Le choix des deux titres n’en reste pas moins délicat. Cette année, il s’est imposé sans trop d’états d’âme. Le premier volume de Casanova ayant rejoint les rangs de la bibliothèque dès sa sortie au printemps (notons au passage que cette édition définitive n’apporte pas les surprises annoncées), les deux volumes de Barbey d’Aurevilly ayant été acquis d’occasion cet été, la route était ouverte pour quelques découvertes suggérées dans cet atelier au fil des conversations.

 Les deux élus sont donc Jane Austen et Emil Cioran. Un rapprochement qui peut faire sursauter, convenons-en, puisqu’il ne répond à aucune logique, ne convoque aucune cohérence. Il répond juste à une manie du lecteur, celle d’alterner la lecture de romans et celle d’essais. Pour Cioran, nous attendrons d’ailleurs un peu. Il faut être bien campé sur ses assises pour affronter l’animal, au risque de finir plus vite qu’à son tour au fond de la Loire. Je n’en ai pas moins lu avec délectation « La tentation d’exister » et « de l’inconvénient d’être né » il y a quelques années.  cioran

 Pour l’heure, la vraie bonne surprise est Jane Austen, avec laquelle le lecteur impatient n’a pas pu s’empêcher de faire connaissance. Il s’imaginait une espèce de sœur Brontë, proposant quelque mélodrame glacial et déchirant dans des châteaux hantés balayés par les vents. Et il découvre une espèce de Cervantés en jupon, facétieuse et pleine d’esprit, qui semble justement s’amuser avec les codes du roman, notamment avec le roman « gothique » qui était en vogue à l’époque en cette fin de XVIIIe.
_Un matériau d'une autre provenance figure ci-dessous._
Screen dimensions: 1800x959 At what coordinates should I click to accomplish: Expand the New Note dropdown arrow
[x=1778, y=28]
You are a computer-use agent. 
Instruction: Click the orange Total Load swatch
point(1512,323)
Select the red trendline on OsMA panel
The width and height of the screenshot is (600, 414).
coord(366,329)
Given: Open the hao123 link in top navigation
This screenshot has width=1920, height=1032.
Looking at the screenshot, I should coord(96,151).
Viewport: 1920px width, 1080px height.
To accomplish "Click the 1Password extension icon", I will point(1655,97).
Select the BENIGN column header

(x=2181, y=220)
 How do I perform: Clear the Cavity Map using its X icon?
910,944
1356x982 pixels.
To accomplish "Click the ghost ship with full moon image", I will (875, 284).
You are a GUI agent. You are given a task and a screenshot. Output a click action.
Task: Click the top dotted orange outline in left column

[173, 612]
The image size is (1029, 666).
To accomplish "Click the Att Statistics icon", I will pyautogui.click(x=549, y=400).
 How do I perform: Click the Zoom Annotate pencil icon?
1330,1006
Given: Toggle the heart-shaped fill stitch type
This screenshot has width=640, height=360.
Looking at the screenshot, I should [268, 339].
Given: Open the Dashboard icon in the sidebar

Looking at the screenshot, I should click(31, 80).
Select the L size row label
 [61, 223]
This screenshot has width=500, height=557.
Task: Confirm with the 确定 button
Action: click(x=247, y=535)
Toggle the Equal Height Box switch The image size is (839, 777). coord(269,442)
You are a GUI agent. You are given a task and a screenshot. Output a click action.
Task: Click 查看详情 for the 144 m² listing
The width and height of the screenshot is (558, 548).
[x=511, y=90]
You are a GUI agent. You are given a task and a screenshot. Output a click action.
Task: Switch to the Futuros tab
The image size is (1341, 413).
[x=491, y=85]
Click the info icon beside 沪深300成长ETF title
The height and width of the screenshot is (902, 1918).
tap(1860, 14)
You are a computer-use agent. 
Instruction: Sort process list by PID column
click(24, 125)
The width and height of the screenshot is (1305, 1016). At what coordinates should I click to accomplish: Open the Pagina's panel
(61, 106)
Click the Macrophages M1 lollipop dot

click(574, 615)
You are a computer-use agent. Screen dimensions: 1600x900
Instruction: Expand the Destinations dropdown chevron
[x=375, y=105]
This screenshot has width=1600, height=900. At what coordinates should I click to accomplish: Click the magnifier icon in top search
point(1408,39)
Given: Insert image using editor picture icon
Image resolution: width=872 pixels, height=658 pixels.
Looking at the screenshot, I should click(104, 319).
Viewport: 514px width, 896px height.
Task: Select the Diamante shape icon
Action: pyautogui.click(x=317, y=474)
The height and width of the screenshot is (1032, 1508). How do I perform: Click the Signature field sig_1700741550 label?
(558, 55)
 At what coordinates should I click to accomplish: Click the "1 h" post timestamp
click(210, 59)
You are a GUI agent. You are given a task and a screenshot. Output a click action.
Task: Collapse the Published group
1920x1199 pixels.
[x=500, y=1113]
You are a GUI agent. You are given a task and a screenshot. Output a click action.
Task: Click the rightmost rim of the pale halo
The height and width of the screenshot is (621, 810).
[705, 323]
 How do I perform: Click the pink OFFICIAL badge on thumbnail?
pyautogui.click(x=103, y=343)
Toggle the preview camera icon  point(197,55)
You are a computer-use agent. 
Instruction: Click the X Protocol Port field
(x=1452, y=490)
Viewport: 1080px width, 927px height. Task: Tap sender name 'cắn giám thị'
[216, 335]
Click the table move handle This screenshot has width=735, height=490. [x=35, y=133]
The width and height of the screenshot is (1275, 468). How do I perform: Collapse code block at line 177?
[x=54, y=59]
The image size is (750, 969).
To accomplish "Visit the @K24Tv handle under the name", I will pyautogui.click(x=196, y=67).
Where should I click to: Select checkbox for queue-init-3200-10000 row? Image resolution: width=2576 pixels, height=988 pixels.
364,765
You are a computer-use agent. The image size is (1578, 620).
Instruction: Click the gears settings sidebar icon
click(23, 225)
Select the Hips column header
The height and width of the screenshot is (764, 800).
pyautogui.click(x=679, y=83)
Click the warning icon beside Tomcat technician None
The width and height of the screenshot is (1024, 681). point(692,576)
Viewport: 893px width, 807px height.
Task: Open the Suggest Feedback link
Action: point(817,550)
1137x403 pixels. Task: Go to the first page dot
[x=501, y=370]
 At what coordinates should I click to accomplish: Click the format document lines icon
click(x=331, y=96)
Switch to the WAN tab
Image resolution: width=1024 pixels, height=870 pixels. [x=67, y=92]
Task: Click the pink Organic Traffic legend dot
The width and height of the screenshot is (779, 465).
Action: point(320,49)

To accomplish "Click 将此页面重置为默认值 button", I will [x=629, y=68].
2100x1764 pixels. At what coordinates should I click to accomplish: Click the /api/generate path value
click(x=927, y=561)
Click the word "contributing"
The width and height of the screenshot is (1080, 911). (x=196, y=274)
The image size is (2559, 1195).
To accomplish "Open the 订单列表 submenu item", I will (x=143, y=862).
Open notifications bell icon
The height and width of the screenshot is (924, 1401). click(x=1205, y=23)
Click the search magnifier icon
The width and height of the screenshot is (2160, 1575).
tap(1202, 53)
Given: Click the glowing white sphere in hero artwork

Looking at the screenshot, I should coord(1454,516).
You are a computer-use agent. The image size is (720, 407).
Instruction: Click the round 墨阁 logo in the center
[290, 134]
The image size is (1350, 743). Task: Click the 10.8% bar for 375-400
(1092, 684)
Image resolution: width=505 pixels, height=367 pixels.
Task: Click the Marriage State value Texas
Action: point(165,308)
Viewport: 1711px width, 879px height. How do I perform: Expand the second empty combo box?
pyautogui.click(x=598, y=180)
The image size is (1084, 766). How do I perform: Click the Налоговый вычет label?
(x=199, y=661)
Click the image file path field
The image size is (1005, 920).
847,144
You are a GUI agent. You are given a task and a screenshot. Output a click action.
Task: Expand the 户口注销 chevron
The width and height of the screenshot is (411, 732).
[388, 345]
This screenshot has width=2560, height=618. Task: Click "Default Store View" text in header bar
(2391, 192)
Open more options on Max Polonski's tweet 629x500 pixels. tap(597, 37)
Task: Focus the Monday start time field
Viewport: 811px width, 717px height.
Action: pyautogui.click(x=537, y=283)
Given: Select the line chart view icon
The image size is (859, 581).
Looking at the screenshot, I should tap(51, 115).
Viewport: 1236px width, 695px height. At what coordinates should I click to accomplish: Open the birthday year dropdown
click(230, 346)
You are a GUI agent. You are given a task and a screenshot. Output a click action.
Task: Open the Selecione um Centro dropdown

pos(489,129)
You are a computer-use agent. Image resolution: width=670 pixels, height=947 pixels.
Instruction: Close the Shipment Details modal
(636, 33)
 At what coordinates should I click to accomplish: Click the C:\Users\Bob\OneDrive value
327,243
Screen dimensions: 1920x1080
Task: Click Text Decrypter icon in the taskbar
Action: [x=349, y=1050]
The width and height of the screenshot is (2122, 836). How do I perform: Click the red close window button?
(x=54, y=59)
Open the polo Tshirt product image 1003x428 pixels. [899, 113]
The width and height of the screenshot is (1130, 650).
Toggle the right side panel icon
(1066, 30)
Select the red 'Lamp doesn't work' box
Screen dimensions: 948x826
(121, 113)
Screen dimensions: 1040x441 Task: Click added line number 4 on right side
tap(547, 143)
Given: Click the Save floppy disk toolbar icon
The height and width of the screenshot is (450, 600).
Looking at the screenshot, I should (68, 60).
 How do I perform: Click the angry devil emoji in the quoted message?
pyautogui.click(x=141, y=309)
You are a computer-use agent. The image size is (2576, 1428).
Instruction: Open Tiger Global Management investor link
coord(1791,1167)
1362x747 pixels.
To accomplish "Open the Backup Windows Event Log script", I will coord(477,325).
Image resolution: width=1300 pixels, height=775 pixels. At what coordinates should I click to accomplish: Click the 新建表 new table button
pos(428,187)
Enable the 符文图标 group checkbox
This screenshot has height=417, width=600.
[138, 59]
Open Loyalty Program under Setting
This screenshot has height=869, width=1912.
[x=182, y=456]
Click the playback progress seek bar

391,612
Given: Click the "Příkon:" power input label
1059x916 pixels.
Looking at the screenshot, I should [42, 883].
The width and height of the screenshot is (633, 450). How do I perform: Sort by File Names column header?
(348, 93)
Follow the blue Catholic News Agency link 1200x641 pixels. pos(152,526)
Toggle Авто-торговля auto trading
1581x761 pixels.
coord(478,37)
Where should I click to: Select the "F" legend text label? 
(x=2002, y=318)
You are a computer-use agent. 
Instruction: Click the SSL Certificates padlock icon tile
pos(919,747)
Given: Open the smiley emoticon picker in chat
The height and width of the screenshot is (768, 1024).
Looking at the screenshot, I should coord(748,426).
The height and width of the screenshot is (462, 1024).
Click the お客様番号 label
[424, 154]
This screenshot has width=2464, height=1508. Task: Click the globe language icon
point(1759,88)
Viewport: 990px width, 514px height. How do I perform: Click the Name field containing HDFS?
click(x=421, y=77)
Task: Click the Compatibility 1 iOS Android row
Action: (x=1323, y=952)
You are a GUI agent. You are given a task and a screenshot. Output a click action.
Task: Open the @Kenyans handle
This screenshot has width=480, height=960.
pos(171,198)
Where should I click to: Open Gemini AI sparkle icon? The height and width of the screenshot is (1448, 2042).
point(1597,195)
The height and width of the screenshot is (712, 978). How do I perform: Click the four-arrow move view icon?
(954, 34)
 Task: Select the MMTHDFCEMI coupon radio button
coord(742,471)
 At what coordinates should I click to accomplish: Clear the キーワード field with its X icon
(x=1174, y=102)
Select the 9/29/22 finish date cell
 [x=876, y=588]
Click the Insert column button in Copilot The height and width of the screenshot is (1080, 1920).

 Mais n’allons pas trop vite. Nous n’en sommes qu’aux premiers chapitres du premier roman «  L’abbaye de Nothanger », et laissons le fil se dérouler. Et puis peut-être céderons-nous, par la suite, aux injonctions amicales de quelques lectrices inconditionnelles de cet auteur essentiellement connu pour son best-seller « Orgueil et préjugés », qui invitent à lire Jane Austen en VO, en raison de la singularité de sa langue.

Nous verrons. En attendant, l’acheteur aveugle qui s’est muni de ces deux ouvrages, n’est pas mécontent de découvrir un point commun aux deux impétrants : une propension à manier l’humour, dans des registres complètement différents certes (j’entends déjà des hauts cris) qui augure de quelques sourires bienvenus, le soir au coin du poêle.